Note: this entry has moved.

Rob asks for feeback on rule description so that any editor can offer validation and intellisense of XAML documents. We certainly know WXS isn't enough, as it has been discussed for the attached properties syntax. Rob says they provide:
  1. a schema - xaml.xsd (the Longhorn SDK installs it)
  2. a set of rules/constraints that we can't easily describe in schema (not adequately documented yet)
  3. a set of assemblies - using reflection tools could understand what elements exist, their properties, events, etc...

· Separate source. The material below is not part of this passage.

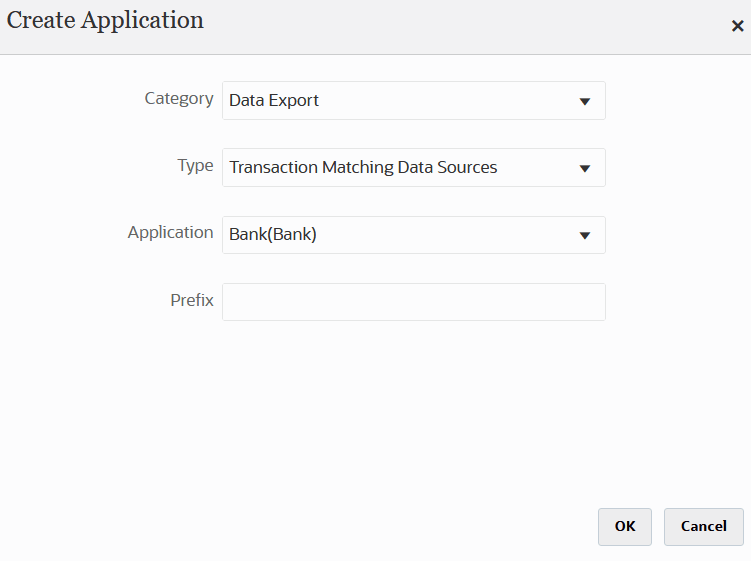This screenshot has width=751, height=561.
Task: Click the 'Data Export' selected value
Action: (x=274, y=100)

The important one is the second, because the third would be useless to any tool that doesn't use .NET code. Expressing rules that can't be described in a WXS is a long standing issue. We all know XPath. Arbitrary complex rules can be expressed with, such as co-occurence constraints, content models dependent on attribute values, etc. Instead of "documenting" those additional rules, why aren't they written as XPath assertions?
Furthermore, it has been demonstrated (and free XSLT-based, .NET and Java implementations are available) that an XPath-based standard language can be embedded both in RelaxNG and WXS, offering the best of both worlds. Discussion around the language and its features can be found at XML.com, and there are many comparisons that show its advantages and flexibility for rules expression. In a meeting with the most important names in the XML schemas world, analysis by the experts in each language showed these results ( adding up the 'yes' to the features analyzed-see scorecards, with 1/2 point for 'some' support):

  1. Schematron: 27
  2. RELAX NG: 20.5
  3. WXS: 16
  4. DTD: 8.5

What's more, it's undergoing ISO standarization, so you can be sure it won't become propietary or dissapear. Therefore, integrating it (either through XSLT or other languages implementation such as James Clark's Jing, SUN's MultiSchema validator, Schematron.NET, etc.) into an editor wouldn't be that much hard. Even Cocoon uses it for validation.

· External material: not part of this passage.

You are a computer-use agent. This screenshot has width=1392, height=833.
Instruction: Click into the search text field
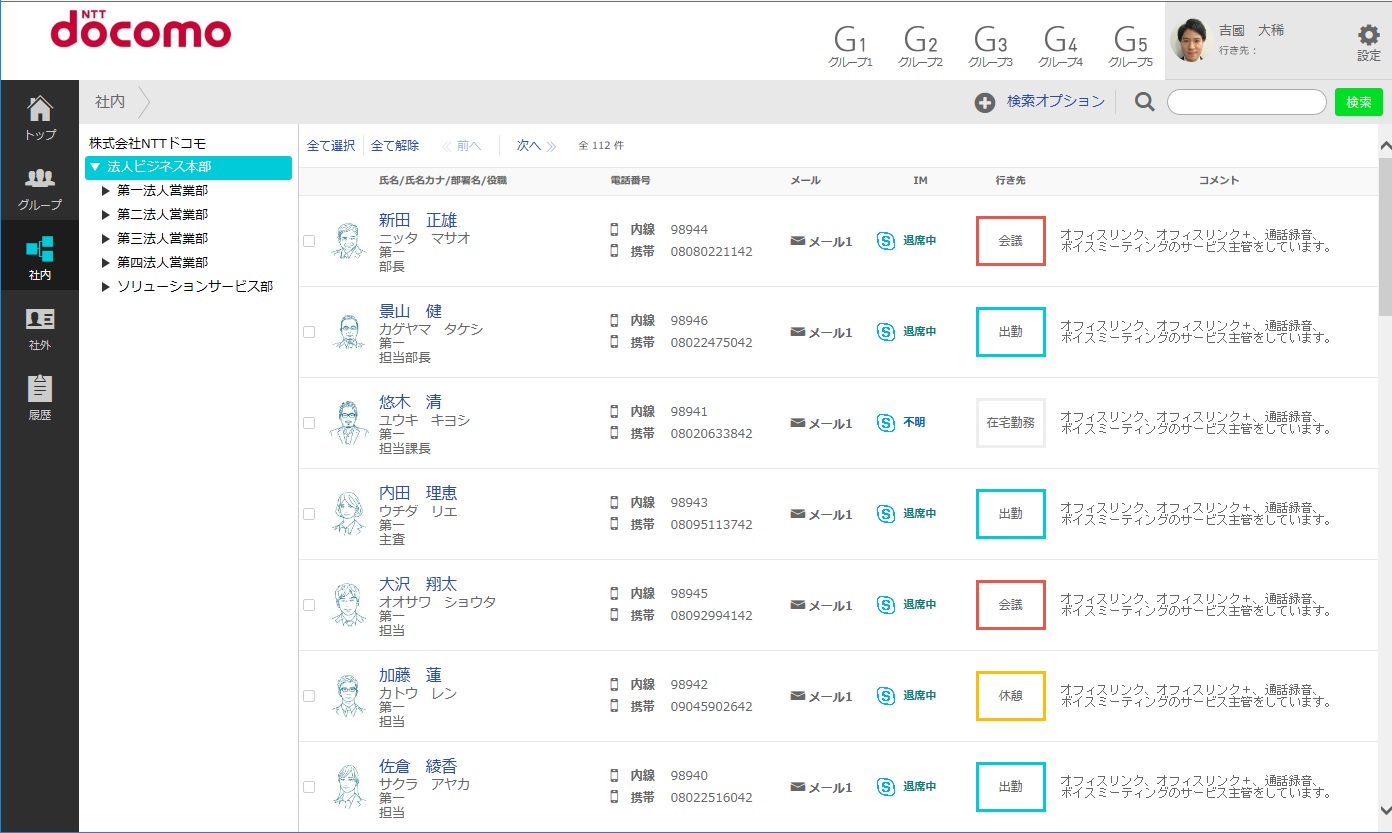click(x=1246, y=102)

So, the bottom line is: implement WXS + RelaxNG schemas for the document structure. Embed or provide a separate Schematron schema for the additional rules. I'm sure most companies will be much more satisfied than by a document stating these rules in plain english....

Update: SUN provides a free tool to convert from several schema languages (including WXS) to RelaxNG, so MS don't bother to provide it.